Выбрать главу

- Я не понимаю, о чем вы, - Эйда стала пятиться к двери, но он не пускал, дернул на себя, будто разозлившись еще больше. 
- Не понимаешь? Не может быть, чтобы не понимала. Сколько тебе лет? 
Она вздрогнула. 
- Я не помню, сэр! 
- Шестнадцать? Семнадцать? – продолжал он, не слушая ее. – В любом случае достаточно, чтобы понимать, что твои улыбки, твои вечные взгляды украдкой, твое желание угодить – похуже любого кокетства. Нет мужчины, который выдержал бы такое изо дня в день. А я совсем не терпелив! 

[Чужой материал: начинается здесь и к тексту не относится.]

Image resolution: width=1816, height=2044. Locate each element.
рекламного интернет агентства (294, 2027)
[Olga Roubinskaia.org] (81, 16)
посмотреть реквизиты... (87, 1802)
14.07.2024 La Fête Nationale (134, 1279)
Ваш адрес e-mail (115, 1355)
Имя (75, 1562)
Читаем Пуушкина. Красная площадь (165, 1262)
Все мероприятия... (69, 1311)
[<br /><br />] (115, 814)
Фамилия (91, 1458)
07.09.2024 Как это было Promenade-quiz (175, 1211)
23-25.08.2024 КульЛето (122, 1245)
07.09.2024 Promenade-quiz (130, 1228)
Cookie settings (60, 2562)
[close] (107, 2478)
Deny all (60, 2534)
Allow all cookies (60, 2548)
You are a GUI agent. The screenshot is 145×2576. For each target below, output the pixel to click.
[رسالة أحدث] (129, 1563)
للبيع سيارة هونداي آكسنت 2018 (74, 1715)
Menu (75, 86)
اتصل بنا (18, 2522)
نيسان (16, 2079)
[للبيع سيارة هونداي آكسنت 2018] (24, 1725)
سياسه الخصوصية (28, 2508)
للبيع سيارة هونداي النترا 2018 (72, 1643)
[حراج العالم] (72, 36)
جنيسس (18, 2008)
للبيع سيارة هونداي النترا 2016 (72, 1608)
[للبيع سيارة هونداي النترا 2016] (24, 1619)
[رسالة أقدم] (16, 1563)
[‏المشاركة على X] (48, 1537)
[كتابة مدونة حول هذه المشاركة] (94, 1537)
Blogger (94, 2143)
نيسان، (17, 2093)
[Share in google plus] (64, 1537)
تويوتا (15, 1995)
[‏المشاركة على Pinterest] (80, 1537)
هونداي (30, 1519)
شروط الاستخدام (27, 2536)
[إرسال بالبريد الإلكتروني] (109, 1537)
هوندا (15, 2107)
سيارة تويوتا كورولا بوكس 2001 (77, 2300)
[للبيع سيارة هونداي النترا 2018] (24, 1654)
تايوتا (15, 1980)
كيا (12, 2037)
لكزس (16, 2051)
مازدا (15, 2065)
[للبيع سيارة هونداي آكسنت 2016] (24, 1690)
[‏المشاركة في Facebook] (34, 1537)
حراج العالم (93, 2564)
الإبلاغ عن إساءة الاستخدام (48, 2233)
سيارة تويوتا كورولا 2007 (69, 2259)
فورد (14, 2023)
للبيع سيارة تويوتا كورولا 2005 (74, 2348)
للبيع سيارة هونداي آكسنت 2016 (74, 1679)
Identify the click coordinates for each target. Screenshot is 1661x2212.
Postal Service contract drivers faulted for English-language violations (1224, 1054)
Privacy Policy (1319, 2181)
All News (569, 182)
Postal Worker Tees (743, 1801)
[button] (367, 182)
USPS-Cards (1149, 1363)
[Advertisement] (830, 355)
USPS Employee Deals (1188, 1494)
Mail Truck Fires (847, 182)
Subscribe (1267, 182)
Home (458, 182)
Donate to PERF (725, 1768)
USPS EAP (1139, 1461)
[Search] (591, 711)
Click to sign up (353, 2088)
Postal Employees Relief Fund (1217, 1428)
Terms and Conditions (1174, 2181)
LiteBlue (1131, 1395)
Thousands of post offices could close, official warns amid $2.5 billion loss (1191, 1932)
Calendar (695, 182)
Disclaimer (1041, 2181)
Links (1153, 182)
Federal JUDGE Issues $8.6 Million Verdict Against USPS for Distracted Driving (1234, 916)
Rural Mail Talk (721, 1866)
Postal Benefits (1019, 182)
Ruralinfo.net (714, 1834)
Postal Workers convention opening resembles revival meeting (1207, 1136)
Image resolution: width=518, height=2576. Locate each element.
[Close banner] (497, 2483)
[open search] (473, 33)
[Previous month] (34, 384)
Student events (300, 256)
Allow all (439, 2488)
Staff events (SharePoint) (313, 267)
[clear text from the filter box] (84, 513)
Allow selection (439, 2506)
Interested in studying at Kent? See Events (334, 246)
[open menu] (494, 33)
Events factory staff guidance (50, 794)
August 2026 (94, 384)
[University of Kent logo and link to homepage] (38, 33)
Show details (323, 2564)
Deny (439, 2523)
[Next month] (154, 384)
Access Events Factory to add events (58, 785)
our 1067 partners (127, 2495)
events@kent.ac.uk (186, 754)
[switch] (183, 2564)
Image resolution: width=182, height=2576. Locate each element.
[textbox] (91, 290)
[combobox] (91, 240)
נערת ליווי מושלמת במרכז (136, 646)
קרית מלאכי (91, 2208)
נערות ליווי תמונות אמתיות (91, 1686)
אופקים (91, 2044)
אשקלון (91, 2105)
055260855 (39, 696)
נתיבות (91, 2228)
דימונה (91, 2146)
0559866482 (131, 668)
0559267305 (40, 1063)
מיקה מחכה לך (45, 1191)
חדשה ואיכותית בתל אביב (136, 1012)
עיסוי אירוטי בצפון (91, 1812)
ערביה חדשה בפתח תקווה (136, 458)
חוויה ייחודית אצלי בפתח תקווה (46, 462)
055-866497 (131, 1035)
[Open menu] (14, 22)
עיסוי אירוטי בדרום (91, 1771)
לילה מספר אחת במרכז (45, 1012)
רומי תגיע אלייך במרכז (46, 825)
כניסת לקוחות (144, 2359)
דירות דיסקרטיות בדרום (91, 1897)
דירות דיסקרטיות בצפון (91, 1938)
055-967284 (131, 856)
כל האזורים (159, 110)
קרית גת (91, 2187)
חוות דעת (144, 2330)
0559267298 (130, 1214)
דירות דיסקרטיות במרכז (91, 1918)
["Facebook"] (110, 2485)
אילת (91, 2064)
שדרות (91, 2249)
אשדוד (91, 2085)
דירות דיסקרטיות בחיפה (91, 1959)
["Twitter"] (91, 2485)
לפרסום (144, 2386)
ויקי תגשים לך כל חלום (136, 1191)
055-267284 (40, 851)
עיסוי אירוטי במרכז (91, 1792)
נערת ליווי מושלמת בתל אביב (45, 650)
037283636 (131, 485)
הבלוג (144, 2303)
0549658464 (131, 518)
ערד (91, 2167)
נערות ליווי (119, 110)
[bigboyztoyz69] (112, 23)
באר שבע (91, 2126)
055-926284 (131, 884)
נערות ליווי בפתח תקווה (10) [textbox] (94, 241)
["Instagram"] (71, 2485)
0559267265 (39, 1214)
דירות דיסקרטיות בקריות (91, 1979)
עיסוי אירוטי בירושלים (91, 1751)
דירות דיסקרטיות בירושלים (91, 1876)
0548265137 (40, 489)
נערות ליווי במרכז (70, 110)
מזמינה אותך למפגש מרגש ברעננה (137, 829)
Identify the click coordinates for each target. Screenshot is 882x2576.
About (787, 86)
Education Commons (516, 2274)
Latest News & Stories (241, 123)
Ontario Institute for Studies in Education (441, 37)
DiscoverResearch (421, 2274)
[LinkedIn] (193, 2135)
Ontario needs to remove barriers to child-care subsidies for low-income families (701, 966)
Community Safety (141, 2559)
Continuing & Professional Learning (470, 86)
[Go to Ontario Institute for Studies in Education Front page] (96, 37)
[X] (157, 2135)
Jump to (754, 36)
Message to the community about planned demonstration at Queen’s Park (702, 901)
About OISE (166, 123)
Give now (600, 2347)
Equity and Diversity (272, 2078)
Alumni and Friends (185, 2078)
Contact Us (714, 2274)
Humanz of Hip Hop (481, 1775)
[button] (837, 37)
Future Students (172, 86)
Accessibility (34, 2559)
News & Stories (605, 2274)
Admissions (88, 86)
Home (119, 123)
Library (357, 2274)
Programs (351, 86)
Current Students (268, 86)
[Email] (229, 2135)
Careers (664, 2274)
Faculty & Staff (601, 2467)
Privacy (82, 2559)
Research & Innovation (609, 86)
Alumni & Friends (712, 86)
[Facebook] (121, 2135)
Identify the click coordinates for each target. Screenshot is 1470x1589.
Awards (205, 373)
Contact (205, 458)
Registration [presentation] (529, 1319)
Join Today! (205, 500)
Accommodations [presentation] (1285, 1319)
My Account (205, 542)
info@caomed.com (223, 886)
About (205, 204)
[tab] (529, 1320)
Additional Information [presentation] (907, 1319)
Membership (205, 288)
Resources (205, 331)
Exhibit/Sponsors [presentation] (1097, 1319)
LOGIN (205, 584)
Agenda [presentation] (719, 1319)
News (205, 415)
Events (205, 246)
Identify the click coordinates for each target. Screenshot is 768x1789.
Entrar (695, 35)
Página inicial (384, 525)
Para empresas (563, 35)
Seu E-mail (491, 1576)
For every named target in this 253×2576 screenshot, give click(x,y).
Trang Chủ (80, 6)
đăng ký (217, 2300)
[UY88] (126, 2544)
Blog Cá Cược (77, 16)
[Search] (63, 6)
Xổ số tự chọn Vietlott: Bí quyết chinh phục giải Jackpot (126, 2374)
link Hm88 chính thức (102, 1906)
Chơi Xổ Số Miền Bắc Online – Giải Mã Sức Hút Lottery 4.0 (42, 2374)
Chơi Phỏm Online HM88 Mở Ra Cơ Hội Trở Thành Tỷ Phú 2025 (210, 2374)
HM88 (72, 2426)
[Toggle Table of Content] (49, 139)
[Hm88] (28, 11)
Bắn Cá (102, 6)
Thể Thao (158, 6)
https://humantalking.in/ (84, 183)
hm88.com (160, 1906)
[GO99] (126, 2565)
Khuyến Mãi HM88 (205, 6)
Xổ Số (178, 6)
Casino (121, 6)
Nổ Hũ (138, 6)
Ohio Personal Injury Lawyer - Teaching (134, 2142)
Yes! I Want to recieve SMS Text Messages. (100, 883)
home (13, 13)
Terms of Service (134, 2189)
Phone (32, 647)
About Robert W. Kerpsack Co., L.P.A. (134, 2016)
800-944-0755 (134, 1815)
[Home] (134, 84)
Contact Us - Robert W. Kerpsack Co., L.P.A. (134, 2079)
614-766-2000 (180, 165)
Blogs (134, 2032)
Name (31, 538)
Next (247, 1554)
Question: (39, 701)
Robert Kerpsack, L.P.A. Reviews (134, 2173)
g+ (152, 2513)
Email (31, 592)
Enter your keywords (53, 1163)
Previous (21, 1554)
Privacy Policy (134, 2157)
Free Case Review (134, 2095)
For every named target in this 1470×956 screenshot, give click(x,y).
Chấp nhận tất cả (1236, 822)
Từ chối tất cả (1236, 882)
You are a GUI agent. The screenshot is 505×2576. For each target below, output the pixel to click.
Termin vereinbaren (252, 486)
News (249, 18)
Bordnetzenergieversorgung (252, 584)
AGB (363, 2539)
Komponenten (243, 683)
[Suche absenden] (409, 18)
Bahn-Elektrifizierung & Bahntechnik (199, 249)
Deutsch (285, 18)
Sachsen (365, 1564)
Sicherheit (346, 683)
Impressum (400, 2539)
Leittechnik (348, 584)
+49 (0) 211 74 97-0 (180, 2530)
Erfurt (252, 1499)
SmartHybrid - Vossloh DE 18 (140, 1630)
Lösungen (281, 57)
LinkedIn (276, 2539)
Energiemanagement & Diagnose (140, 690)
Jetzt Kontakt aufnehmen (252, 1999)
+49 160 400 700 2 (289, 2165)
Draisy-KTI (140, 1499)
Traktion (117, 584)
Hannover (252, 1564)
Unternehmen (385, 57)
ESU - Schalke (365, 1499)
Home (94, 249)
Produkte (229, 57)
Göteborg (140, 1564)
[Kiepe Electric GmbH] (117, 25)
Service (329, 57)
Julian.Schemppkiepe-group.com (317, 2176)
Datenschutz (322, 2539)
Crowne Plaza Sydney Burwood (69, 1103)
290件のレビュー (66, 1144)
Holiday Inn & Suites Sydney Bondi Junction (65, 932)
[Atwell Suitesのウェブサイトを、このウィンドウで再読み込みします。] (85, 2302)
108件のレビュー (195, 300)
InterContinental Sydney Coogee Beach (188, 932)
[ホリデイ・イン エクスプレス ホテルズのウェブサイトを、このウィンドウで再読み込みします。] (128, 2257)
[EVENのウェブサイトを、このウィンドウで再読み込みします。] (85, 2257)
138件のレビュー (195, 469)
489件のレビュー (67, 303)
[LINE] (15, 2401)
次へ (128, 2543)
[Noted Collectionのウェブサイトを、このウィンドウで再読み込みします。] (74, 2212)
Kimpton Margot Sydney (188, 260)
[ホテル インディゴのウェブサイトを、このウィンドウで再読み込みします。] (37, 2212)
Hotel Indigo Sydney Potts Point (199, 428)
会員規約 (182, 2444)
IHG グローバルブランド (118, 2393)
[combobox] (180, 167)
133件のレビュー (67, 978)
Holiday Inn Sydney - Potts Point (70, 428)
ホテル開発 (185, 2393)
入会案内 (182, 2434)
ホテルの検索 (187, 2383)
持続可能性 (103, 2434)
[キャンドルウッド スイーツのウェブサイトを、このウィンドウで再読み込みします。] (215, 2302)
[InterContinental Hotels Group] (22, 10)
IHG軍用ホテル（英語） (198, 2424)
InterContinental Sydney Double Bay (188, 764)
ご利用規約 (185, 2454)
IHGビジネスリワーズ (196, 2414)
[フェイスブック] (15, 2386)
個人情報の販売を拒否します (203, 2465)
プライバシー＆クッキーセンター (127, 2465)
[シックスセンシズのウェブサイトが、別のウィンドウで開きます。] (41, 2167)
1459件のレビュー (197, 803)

- Я не вертихвостка какая-нибудь! – возмутилась она и стала вырываться из его рук. Но теперь это было бесполезно. Он вцепился в ее плечи и, кажется, только еще сильнее распалялся, глядя на ее бесплотные попытки сбежать. Что-то черное трепыхалось в нем самом. И это черное было слишком сильно, чтобы с этим бороться. Грег знал одно: он не позволит ей уйти. Не сейчас, не в эту ночь, когда так отчаянно страшно остаться в одиночестве. И оставить ее возле себя можно было одним-единственным способом. Жарко выдохнув и чуть пошатнувшись, он наклонился и нашел ее губы своими – уверенно, властно, подавляя всякое ее сопротивление. Но Эйда продолжала вырываться, колотила кулачками по его плечам и чувствовала, как, распрямляясь, он отрывает ее от пола. 
Потом все пришло в движение. Кружились вокруг стены, пол, его лицо, плечи, перила лестницы, какие-то отдельные предметы, выхватываемые зрением среди борьбы и странного полета, в котором оказалась ее душа. И пришла темнота. Нет, она не теряла сознания. Сознание было обострено. Они были вдвоем в темноте его комнаты. Той самой комнаты, в которой она провела первые дни своей жизни в этом доме. И она чувствовала его запах, шероховатость его губ, касавшихся ее губ. Потом он заставил ее откинуть голову назад и стал целовать ее шею. Его руки были горячими. Они пылали. И ее кожа пылала под ними, пока он цеплялся за ее платье, пытаясь его расстегнуть. 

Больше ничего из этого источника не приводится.